Go through the data below and count every line that has the word "will". Return only the count.

MATERIAL FOR THIS TASK section start

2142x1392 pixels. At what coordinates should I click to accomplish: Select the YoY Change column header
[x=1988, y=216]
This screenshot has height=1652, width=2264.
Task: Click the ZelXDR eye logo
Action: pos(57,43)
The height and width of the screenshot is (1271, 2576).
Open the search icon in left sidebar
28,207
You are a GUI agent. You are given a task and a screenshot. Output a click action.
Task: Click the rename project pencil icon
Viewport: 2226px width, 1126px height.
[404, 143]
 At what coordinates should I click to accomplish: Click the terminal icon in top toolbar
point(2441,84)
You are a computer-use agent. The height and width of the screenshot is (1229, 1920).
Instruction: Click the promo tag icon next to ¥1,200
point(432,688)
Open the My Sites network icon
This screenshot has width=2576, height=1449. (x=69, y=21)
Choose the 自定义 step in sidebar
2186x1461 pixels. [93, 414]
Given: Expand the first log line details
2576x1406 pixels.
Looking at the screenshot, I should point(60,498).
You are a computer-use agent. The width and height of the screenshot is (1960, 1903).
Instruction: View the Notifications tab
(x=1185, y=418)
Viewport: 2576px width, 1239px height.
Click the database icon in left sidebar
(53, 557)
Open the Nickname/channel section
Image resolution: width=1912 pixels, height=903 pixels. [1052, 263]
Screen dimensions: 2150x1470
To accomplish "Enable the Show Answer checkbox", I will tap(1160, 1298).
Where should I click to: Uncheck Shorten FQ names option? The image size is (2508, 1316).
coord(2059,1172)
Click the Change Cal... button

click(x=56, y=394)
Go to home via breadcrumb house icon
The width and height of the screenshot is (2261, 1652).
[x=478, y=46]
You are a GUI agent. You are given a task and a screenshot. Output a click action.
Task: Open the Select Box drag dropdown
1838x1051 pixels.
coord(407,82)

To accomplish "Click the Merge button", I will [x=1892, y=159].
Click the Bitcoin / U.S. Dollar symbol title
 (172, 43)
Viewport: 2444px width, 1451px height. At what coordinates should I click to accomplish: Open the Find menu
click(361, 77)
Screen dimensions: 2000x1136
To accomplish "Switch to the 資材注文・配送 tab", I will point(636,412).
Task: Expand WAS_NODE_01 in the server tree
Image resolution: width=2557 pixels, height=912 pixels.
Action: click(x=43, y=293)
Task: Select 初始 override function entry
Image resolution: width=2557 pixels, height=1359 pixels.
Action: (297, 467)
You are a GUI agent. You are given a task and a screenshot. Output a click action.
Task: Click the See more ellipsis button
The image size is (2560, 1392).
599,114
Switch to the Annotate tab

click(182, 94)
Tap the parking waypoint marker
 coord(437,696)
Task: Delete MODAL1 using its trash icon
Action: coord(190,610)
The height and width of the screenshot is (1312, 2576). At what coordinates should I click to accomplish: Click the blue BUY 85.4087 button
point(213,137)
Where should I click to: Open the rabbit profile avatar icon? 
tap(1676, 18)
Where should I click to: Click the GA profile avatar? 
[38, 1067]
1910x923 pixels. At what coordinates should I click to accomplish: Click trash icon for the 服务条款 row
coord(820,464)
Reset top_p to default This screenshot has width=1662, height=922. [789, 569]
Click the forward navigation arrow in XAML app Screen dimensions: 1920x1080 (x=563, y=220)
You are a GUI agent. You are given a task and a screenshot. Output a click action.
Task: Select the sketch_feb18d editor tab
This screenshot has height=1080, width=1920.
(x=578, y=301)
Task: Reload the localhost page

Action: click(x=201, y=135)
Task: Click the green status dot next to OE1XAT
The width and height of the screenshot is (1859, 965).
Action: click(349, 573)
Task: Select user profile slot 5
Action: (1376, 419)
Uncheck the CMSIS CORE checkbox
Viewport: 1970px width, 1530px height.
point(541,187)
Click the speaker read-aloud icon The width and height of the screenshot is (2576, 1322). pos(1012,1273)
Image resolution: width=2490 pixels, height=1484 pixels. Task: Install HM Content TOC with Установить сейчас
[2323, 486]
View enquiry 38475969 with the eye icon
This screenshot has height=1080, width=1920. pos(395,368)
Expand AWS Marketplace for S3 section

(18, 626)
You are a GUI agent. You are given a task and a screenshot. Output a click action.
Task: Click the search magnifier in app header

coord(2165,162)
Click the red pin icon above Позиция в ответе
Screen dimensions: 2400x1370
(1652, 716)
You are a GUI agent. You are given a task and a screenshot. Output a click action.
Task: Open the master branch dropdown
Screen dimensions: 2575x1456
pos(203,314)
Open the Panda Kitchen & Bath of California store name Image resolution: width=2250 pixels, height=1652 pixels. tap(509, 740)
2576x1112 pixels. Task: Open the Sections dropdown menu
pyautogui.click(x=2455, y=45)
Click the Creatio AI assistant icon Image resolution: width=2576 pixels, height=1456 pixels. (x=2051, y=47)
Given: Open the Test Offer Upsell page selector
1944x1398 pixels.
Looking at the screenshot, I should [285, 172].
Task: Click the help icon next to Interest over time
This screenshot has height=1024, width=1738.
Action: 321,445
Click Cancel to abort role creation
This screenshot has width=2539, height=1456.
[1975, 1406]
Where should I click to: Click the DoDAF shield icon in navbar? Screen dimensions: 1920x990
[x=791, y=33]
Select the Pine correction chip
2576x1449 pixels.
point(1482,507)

MATERIAL FOR THIS TASK section end

> **ANSWER SPACE**:
3